- _The task_: Duplicate the portion of the records below that begins with the line containing "Select STATE STREET" and ends with the line containing "click(197, 176)", including both of those lines, without any alteration.

Entries from a dataset
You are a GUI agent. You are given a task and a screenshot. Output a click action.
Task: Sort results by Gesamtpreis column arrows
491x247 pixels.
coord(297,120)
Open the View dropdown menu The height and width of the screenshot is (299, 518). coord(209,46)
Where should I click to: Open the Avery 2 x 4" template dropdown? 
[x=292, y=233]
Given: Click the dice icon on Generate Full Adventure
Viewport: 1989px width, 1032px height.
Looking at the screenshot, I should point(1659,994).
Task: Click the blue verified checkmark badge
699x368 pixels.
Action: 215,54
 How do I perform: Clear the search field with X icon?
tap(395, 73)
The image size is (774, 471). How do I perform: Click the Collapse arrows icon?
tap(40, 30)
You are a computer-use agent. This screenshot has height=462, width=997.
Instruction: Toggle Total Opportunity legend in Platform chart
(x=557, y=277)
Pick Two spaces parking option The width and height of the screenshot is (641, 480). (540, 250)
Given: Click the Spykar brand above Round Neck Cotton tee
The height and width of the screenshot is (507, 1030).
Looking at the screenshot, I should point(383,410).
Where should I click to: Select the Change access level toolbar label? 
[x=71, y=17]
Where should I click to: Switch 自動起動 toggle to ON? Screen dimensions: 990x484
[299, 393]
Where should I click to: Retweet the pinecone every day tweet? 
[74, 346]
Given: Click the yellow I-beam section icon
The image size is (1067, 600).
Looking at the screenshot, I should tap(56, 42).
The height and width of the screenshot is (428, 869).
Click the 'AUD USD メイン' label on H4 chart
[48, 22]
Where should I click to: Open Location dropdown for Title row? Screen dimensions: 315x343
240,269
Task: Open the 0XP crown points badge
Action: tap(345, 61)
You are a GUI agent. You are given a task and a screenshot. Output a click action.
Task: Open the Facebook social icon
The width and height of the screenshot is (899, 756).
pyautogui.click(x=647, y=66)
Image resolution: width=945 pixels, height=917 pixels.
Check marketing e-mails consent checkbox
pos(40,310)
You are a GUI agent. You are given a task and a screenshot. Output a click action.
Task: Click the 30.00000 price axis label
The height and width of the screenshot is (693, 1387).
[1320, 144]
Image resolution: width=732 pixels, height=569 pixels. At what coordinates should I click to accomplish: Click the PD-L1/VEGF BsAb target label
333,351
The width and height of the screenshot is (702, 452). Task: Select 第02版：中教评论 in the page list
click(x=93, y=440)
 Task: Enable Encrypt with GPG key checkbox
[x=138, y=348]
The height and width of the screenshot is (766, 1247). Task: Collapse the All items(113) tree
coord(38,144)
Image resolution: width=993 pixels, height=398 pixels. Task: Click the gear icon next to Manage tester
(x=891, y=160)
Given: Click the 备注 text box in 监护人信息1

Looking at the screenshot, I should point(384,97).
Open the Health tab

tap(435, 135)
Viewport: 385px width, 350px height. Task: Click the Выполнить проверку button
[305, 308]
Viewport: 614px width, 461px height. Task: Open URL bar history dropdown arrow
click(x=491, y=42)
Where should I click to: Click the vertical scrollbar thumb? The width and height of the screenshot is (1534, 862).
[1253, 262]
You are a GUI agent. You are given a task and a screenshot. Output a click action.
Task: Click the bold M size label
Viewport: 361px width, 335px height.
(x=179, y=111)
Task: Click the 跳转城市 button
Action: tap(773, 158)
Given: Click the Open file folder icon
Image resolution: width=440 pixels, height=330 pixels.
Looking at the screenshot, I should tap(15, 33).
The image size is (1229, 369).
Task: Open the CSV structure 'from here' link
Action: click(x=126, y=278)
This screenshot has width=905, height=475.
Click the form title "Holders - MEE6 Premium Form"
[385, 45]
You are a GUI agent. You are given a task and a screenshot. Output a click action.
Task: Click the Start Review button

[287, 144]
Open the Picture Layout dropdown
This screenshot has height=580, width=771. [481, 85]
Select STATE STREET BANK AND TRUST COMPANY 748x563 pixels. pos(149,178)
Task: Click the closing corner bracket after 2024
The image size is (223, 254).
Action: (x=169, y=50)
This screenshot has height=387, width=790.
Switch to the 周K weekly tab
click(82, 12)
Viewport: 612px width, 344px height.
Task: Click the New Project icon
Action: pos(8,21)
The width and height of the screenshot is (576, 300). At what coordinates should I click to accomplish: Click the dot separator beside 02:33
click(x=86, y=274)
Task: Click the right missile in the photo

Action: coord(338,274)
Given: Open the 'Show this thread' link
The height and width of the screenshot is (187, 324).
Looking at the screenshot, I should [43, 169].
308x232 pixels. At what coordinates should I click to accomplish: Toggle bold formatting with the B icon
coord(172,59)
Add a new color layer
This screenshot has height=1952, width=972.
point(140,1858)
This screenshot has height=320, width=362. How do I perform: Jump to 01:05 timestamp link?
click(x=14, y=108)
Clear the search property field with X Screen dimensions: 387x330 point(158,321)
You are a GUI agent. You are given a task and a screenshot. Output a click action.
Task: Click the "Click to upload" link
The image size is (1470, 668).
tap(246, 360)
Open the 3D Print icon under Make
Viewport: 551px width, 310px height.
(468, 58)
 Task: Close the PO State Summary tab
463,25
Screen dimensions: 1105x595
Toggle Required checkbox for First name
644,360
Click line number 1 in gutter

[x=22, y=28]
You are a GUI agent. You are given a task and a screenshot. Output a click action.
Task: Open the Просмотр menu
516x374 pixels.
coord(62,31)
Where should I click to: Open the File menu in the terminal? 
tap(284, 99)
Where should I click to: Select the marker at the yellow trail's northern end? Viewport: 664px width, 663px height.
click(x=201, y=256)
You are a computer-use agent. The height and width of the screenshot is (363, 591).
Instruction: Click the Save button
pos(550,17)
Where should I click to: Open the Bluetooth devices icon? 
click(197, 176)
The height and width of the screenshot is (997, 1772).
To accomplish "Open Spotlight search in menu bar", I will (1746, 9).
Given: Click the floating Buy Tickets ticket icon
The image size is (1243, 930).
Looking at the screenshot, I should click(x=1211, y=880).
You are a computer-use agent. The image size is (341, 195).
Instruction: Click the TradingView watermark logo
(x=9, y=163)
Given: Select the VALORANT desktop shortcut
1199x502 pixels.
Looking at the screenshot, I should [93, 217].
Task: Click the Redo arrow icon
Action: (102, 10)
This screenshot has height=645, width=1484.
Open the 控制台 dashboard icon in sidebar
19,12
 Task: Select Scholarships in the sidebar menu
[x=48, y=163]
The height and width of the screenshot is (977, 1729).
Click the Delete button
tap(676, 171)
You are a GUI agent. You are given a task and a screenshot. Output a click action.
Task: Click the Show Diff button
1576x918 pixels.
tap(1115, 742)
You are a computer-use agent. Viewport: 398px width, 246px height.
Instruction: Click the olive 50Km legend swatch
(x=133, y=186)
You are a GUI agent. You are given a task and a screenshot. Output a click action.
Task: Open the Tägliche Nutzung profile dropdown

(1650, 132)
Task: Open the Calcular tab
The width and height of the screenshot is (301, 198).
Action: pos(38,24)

- _Solution for this problem_:
Select STATE STREET BANK AND TRUST COMPANY 748x563 pixels. pos(149,178)
Task: Click the closing corner bracket after 2024
The image size is (223, 254).
Action: (x=169, y=50)
This screenshot has height=387, width=790.
Switch to the 周K weekly tab
click(82, 12)
Viewport: 612px width, 344px height.
Task: Click the New Project icon
Action: pos(8,21)
The width and height of the screenshot is (576, 300). At what coordinates should I click to accomplish: Click the dot separator beside 02:33
click(x=86, y=274)
Task: Click the right missile in the photo

Action: coord(338,274)
Given: Open the 'Show this thread' link
The height and width of the screenshot is (187, 324).
Looking at the screenshot, I should [43, 169].
308x232 pixels. At what coordinates should I click to accomplish: Toggle bold formatting with the B icon
coord(172,59)
Add a new color layer
This screenshot has height=1952, width=972.
point(140,1858)
This screenshot has height=320, width=362. How do I perform: Jump to 01:05 timestamp link?
click(x=14, y=108)
Clear the search property field with X Screen dimensions: 387x330 point(158,321)
You are a GUI agent. You are given a task and a screenshot. Output a click action.
Task: Click the "Click to upload" link
The image size is (1470, 668).
tap(246, 360)
Open the 3D Print icon under Make
Viewport: 551px width, 310px height.
(468, 58)
 Task: Close the PO State Summary tab
463,25
Screen dimensions: 1105x595
Toggle Required checkbox for First name
644,360
Click line number 1 in gutter

[x=22, y=28]
You are a GUI agent. You are given a task and a screenshot. Output a click action.
Task: Open the Просмотр menu
516x374 pixels.
coord(62,31)
Where should I click to: Open the File menu in the terminal? 
tap(284, 99)
Where should I click to: Select the marker at the yellow trail's northern end? Viewport: 664px width, 663px height.
click(x=201, y=256)
You are a computer-use agent. The height and width of the screenshot is (363, 591).
Instruction: Click the Save button
pos(550,17)
Where should I click to: Open the Bluetooth devices icon? 
click(197, 176)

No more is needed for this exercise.